The Golden Isles - Henri-Edmond Cross
In 1904, Matisse - soon to become the leader of the new Fauvism style - sojourned in Saint-Tropez, frequenting Signac and taking an interest in Cross's experiments. The exchanges between the two artists were rich and their influence mutual.
The Fauvist painters (Wild Beasts).Charles Camoin, Henri Manguin, Albert Marquet, and Louis Valtat now also came down to the South of France. The revelling in colour that Cross saw in their paintings inspired him to be even more expressive in his own.
His daring use of pure, abstract color and decorative design significantly influenced Henri Matisse and the French Fauves . Among the other artists influenced by Cross's sensuous works were , André Derain, Wassilly Kandinksy, Henri Manguin and Jean Puy.
In 1905 he had a solo show at Galerie Eugene Druet featuring thirty paintings and thirty watercolors. The show was very successful, receiving critical acclaim, and most of the works were sold.
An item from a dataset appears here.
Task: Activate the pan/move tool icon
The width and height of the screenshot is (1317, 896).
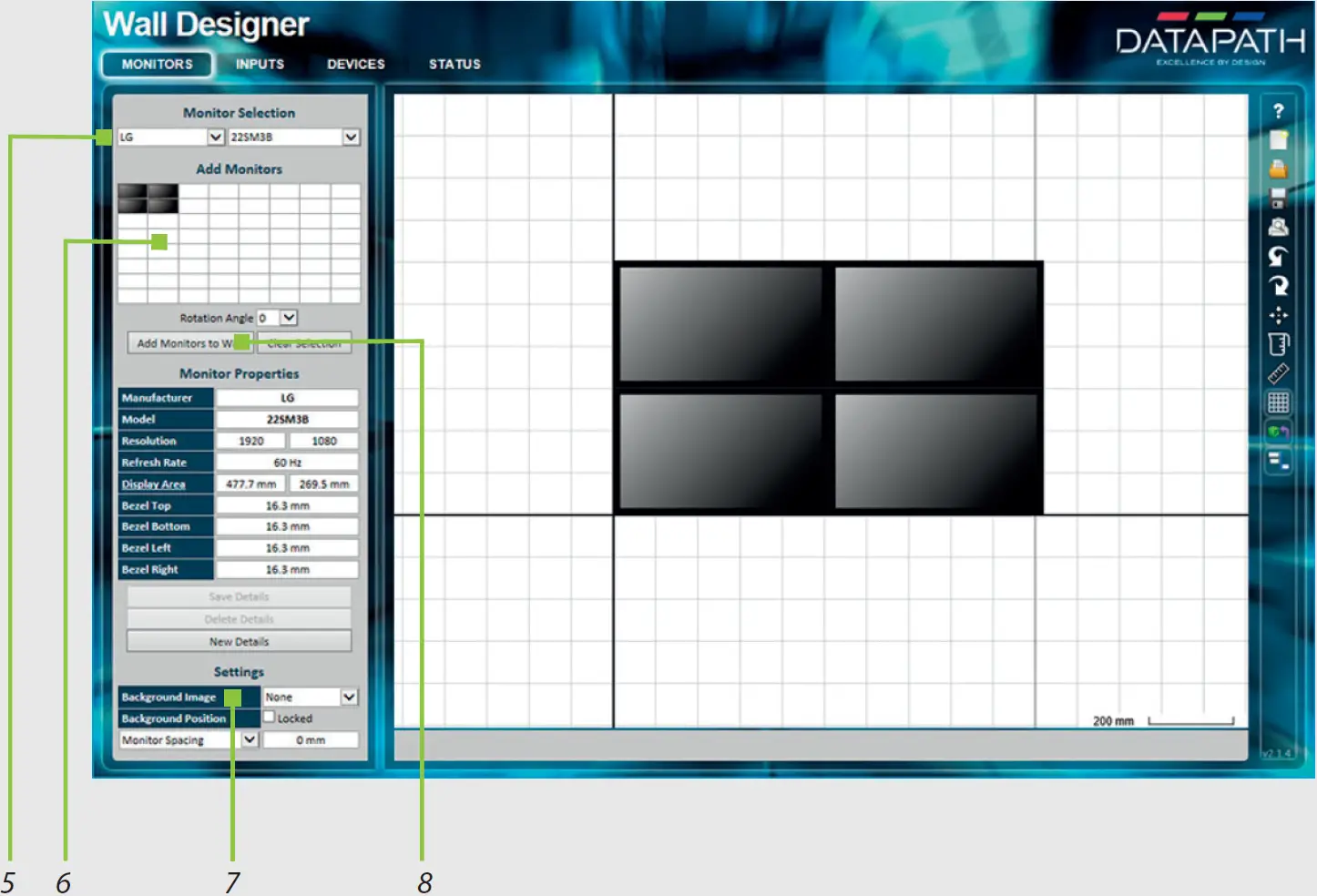Action: (1280, 316)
Belgian Symbolist poet Emile Verhaeren, wrote: "These landscapes ... are not merely pages of sheer beauty, but motifs embodying a lyrical sense of emotion. Their rich harmonies are satisfying to the painter’s eye, and their sumptuous, luxuriant vision is a poet's delight. Yet this abundance never tips into excess. Everything is light and charming ..." .
His work was becoming more lyrical, and more decorative too. Cross had a model come to Saint-Clair and started to include a female figure in his sun-drenched landscapes, occasionally with a mythological pretext. Moving away from realistic themes, these paintings evince a new sensuous pleasure in painting. The catalogue to his last exhibition, organised in 1907 at the Bernheim-Jeune Gallery, was prefaced by Maurice Denis (1870-1943) and organized by his friend Felix Féneon, which included thirty-eight paintings and fifty-one watercolours.
In spite of his physical weakness, in 1908 Cross returned to Italy, this time to Tuscany and Umbria, where he delighted in the masterpieces in the museums of Florence, Pisa, Siena and Orvieto. In 1909, Cross was treated in a Paris hospital for cancer. In January 1910 he returned to Saint-Clair, where he died of the cancer just four days short of his 54th birthday on 16 May 1910. He rests in the cemetery at Lavandou, beneath the sun that was such an inspiration to him. His fellow anarchist painter Van Rysselberghe provided a medallion for his tomb.
Cross's body of work is relatively small and unlike Signac, whose children promoted and preserved his works, Cross had no such help as he had no descendents and after his death his paintings were scattered but today Cross's works can be found in various museums and public art galleries, including the Allen Memorial Art Museum, Oberlin College, Ohio; the Barnes Foundation, Philadelphia, Pennsylvania; Finnish National Gallery, Helsinki, Finland; the State Hermitage Museum, Saint Petersburg, Russia; the Kunstmuseum Basel, Switzerland; the Museum of modern art André Malraux, Le Havre, France; the Wallraf-Richartz-Museum, Cologne, Germany, etc.
As one scholar has written of Cross, ‘By the time of his death, his work stood as a hymn to color and sunlight, and helped form the vision of the Mediterranean coast which is commonplace today.’.